"""
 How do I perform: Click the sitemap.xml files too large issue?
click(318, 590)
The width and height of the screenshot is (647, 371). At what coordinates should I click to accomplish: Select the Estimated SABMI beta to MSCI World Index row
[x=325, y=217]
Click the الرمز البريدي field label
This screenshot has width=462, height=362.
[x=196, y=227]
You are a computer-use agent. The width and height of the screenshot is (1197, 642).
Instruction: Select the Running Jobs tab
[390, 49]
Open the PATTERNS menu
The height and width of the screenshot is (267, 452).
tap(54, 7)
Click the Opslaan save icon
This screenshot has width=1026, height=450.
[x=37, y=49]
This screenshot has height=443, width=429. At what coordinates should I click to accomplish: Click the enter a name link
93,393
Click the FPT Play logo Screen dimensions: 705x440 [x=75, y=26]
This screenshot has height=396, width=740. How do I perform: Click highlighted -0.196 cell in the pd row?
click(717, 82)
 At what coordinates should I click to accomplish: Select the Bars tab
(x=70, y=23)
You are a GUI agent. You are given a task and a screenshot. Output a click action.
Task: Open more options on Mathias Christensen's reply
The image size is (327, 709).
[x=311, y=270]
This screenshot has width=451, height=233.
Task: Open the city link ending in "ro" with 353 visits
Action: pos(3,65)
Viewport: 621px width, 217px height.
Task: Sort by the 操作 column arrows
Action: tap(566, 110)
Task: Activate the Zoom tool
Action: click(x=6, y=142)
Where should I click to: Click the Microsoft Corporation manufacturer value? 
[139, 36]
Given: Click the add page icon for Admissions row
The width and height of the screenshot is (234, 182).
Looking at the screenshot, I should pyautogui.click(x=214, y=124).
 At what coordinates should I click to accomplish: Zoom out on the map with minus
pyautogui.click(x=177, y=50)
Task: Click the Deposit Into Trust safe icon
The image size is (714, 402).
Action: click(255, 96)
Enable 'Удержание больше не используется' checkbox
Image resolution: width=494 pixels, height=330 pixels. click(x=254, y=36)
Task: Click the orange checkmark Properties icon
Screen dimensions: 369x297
"""
### DESCRIPTION OF THE TASK
Convert all the lines above into a Markdown table with the columns "Row" and "Line", numbering each row and leaving out blank lines.

### FULL OUTPUT
| Row | Line |
|---|---|
| 1 |  How do I perform: Click the sitemap.xml files too large issue? |
| 2 | click(318, 590) |
| 3 | The width and height of the screenshot is (647, 371). At what coordinates should I click to accomplish: Select the Estimated SABMI beta to MSCI World Index row |
| 4 | [x=325, y=217] |
| 5 | Click the الرمز البريدي field label |
| 6 | This screenshot has width=462, height=362. |
| 7 | [x=196, y=227] |
| 8 | You are a computer-use agent. The width and height of the screenshot is (1197, 642). |
| 9 | Instruction: Select the Running Jobs tab |
| 10 | [390, 49] |
| 11 | Open the PATTERNS menu |
| 12 | The height and width of the screenshot is (267, 452). |
| 13 | tap(54, 7) |
| 14 | Click the Opslaan save icon |
| 15 | This screenshot has width=1026, height=450. |
| 16 | [x=37, y=49] |
| 17 | This screenshot has height=443, width=429. At what coordinates should I click to accomplish: Click the enter a name link |
| 18 | 93,393 |
| 19 | Click the FPT Play logo Screen dimensions: 705x440 [x=75, y=26] |
| 20 | This screenshot has height=396, width=740. How do I perform: Click highlighted -0.196 cell in the pd row? |
| 21 | click(717, 82) |
| 22 |  At what coordinates should I click to accomplish: Select the Bars tab |
| 23 | (x=70, y=23) |
| 24 | You are a GUI agent. You are given a task and a screenshot. Output a click action. |
| 25 | Task: Open more options on Mathias Christensen's reply |
| 26 | The image size is (327, 709). |
| 27 | [x=311, y=270] |
| 28 | This screenshot has width=451, height=233. |
| 29 | Task: Open the city link ending in "ro" with 353 visits |
| 30 | Action: pos(3,65) |
| 31 | Viewport: 621px width, 217px height. |
| 32 | Task: Sort by the 操作 column arrows |
| 33 | Action: tap(566, 110) |
| 34 | Task: Activate the Zoom tool |
| 35 | Action: click(x=6, y=142) |
| 36 | Where should I click to: Click the Microsoft Corporation manufacturer value?  |
| 37 | [139, 36] |
| 38 | Given: Click the add page icon for Admissions row |
| 39 | The width and height of the screenshot is (234, 182). |
| 40 | Looking at the screenshot, I should pyautogui.click(x=214, y=124). |
| 41 |  At what coordinates should I click to accomplish: Zoom out on the map with minus |
| 42 | pyautogui.click(x=177, y=50) |
| 43 | Task: Click the Deposit Into Trust safe icon |
| 44 | The image size is (714, 402). |
| 45 | Action: click(255, 96) |
| 46 | Enable 'Удержание больше не используется' checkbox |
| 47 | Image resolution: width=494 pixels, height=330 pixels. click(x=254, y=36) |
| 48 | Task: Click the orange checkmark Properties icon |
| 49 | Screen dimensions: 369x297 |